◆ What you need to do
Copy out every line of the listing below word for word, keeping its spelling, punctuation, and line order.

◆ Task data
********************
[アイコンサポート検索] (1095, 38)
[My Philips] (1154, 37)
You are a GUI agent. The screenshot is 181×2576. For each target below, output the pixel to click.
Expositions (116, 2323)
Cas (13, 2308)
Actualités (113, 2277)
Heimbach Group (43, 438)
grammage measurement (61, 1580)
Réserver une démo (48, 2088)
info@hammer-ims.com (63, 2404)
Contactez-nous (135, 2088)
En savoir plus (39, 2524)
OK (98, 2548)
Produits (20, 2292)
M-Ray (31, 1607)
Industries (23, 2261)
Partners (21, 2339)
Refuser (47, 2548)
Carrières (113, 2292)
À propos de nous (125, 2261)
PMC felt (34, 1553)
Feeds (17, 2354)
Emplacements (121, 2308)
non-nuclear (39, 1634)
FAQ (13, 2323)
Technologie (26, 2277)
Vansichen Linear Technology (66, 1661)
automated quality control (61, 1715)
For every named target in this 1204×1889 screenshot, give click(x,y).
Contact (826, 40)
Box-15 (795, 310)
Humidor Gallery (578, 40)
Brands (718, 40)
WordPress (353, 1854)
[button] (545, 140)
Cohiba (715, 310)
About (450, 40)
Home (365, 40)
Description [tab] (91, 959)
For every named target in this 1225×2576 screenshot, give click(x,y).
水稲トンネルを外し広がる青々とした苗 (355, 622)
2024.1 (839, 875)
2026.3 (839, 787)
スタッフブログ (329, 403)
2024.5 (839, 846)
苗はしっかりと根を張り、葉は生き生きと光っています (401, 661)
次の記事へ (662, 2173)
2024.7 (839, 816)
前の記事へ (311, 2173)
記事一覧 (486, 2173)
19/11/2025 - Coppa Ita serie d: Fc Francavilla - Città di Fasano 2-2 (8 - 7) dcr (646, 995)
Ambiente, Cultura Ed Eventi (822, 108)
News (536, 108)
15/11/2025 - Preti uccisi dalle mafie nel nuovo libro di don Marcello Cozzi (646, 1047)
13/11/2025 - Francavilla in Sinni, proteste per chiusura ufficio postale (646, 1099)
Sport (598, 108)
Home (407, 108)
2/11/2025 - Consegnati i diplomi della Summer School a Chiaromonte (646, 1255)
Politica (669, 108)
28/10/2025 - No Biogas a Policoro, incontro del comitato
********************
◆ Task solution
[アイコンサポート検索] (1095, 38)
[My Philips] (1154, 37)
You are a GUI agent. The screenshot is 181×2576. For each target below, output the pixel to click.
Expositions (116, 2323)
Cas (13, 2308)
Actualités (113, 2277)
Heimbach Group (43, 438)
grammage measurement (61, 1580)
Réserver une démo (48, 2088)
info@hammer-ims.com (63, 2404)
Contactez-nous (135, 2088)
En savoir plus (39, 2524)
OK (98, 2548)
Produits (20, 2292)
M-Ray (31, 1607)
Industries (23, 2261)
Partners (21, 2339)
Refuser (47, 2548)
Carrières (113, 2292)
À propos de nous (125, 2261)
PMC felt (34, 1553)
Feeds (17, 2354)
Emplacements (121, 2308)
non-nuclear (39, 1634)
FAQ (13, 2323)
Technologie (26, 2277)
Vansichen Linear Technology (66, 1661)
automated quality control (61, 1715)
For every named target in this 1204×1889 screenshot, give click(x,y).
Contact (826, 40)
Box-15 (795, 310)
Humidor Gallery (578, 40)
Brands (718, 40)
WordPress (353, 1854)
[button] (545, 140)
Cohiba (715, 310)
About (450, 40)
Home (365, 40)
Description [tab] (91, 959)
For every named target in this 1225×2576 screenshot, give click(x,y).
水稲トンネルを外し広がる青々とした苗 (355, 622)
2024.1 (839, 875)
2026.3 (839, 787)
スタッフブログ (329, 403)
2024.5 (839, 846)
苗はしっかりと根を張り、葉は生き生きと光っています (401, 661)
次の記事へ (662, 2173)
2024.7 (839, 816)
前の記事へ (311, 2173)
記事一覧 (486, 2173)
19/11/2025 - Coppa Ita serie d: Fc Francavilla - Città di Fasano 2-2 (8 - 7) dcr (646, 995)
Ambiente, Cultura Ed Eventi (822, 108)
News (536, 108)
15/11/2025 - Preti uccisi dalle mafie nel nuovo libro di don Marcello Cozzi (646, 1047)
13/11/2025 - Francavilla in Sinni, proteste per chiusura ufficio postale (646, 1099)
Sport (598, 108)
Home (407, 108)
2/11/2025 - Consegnati i diplomi della Summer School a Chiaromonte (646, 1255)
Politica (669, 108)
28/10/2025 - No Biogas a Policoro, incontro del comitato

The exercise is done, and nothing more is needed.